Forty years later, the spread is the new wishbone
Football's latest revolution is hardly a passing fancy
By Kirk Bohls

AMERICAN-STATESMAN STAFF


Wednesday, August 27, 2008

Some 40 years ago, I sat in the north end zone of Memorial Stadium — pre-Dodds era — with my bleeding-orange father and watched the future.

We looked on in amazement at this newfangled offense that Darrell Royal unveiled for the first time in the 1968 season-opener against Elmo Wright's dazzling Houston Cougars. We cringed as Texas barely hung on for a 20-20 tie.

Also in the stadium was Irving High School coach Ken Dabbs, who had coached Wright at Sweeney and would later join Royal's staff and almost single-handedly deliver Earl Campbell, as the recruiting coordinator. Dabbs had seen the new offense a few weeks earlier because Russell Coffee — himself a former DKR assistant — had somehow gotten his hands on it and trotted it out for his Garland team in a preseason scrimmage.

"I didn't know what it was," Dabbs said. "I'd never seen anything like it."

Neither had college football.
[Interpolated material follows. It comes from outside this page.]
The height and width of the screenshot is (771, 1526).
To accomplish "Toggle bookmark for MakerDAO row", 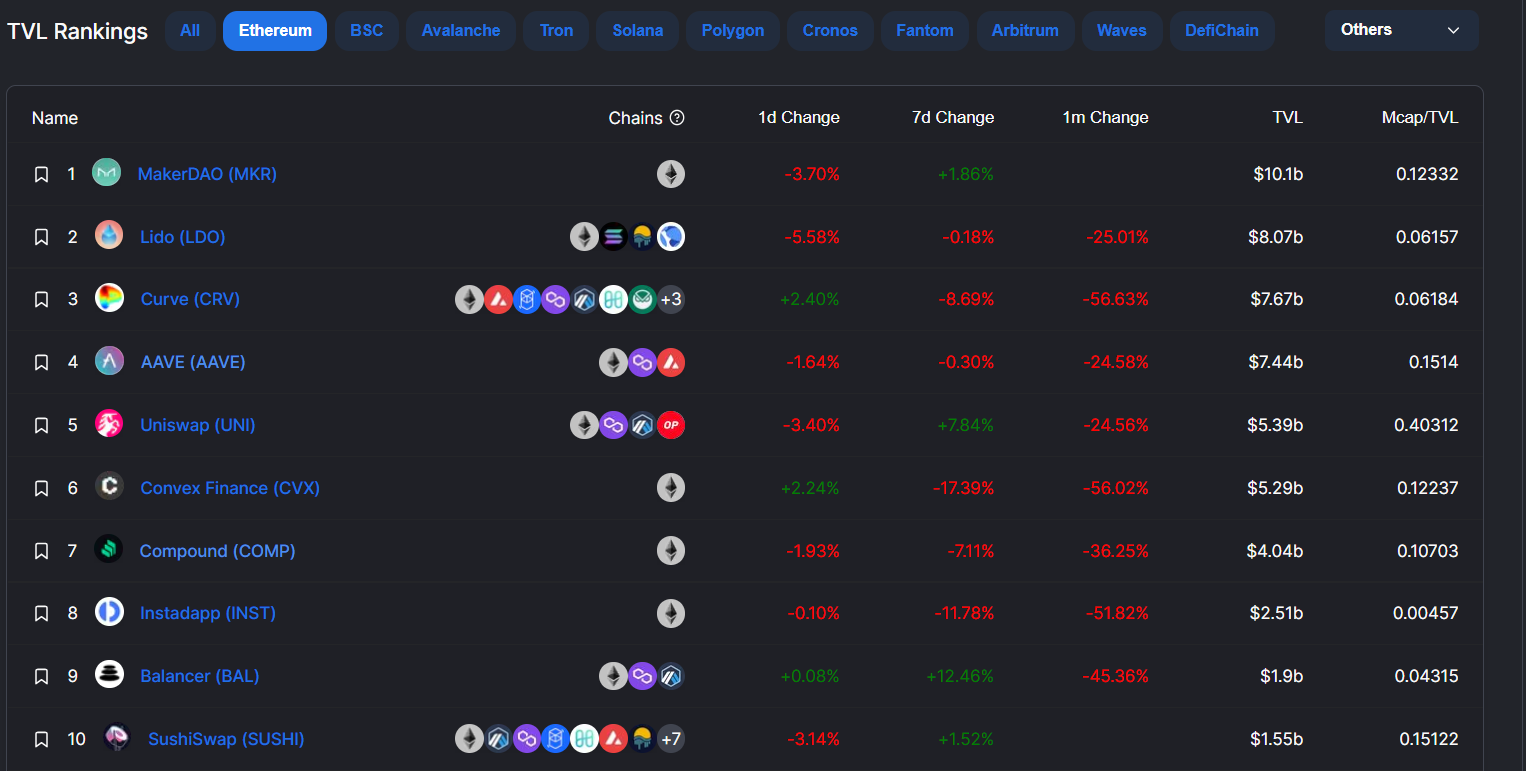I will coord(41,174).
Emory Bellard's invention, with its precision reads and triple options, turned the game on its ear. Royal's top offensive genius had revolutionized the sport, much like the spread offense is doing these days.

Much of the credit for that has gone to Mouse Davis, the innovative free thinker at Portland State, who designed the run-and-shoot, but Rich Rodriguez further popularized the spread at West Virginia and is now adapting it at Michigan, which is a little like seeing Brett Favre in a Jets uniform.

But the wishbone electrified both fans and defensive coordinators for years until 7-on-7 drills, faster athletes and the allure of the NFL forced coaches to rethink the game and modernize their attacks.

Mike Leach is perfecting the spread better than most at pass-giddy Texas Tech, but June Jones used it well enough to inject Hawaii into a BCS berth. Even Texas has deserted a once-total reliance on the ground game in favor of a balanced offense, starting with the I-formation under Fred Akers in 1977, a formation many of us in town still miss.

But on that cool Sept. 21 night in 1968 when Royal shocked the world, the wishbone was born.

Could it ever be born-again?

"I wouldn't rule it out," said new Baylor coach Art Briles, who helped spread the spread offense during his days at Stephenville. "Nowadays, defenses are made up of a bunch of guys who can move pretty well and are not that big. If somebody wanted to line up and pound the ball, I think they'd have a chance to have a little bit of success."

The best defense against the run-and-shoot that I ever saw was concocted by Arkansas' Ken Hatfield, a wishbone practitioner himself. His Razorbacks rushed three, dropped eight into coverage and never missed a tackle against Houston's explosive offense.

Much like the spread relies heavily on an astute, quick-thinking quarterback with poise, so too did the wishbone. The original wishbone quarterback seemed ill-suited for it, and Bill Bradley moved to receiver, then safety.

But his successor was fairly accomplished at it when he took over a couple of weeks later against Oklahoma State. By the time he finished — 20 wins in 20 games later — James Street had developed into the consummate wishbone quarterback.

Others would follow, here at Texas like Eddie Phillips and the remarkable Marty Akins, who was so good he almost beat the Aggies on one good knee.

The wishbone came and went. But in the decade or so in between, Texas won two of its first three national championships. Oklahoma had similar success after DKR shared his offense with Barry Switzer. Bear Bryant spent four full days in Austin to learn the wishbone and talked with Royal on the phone weekly from Alabama. Nebraska ran circles around the competition with its option attack.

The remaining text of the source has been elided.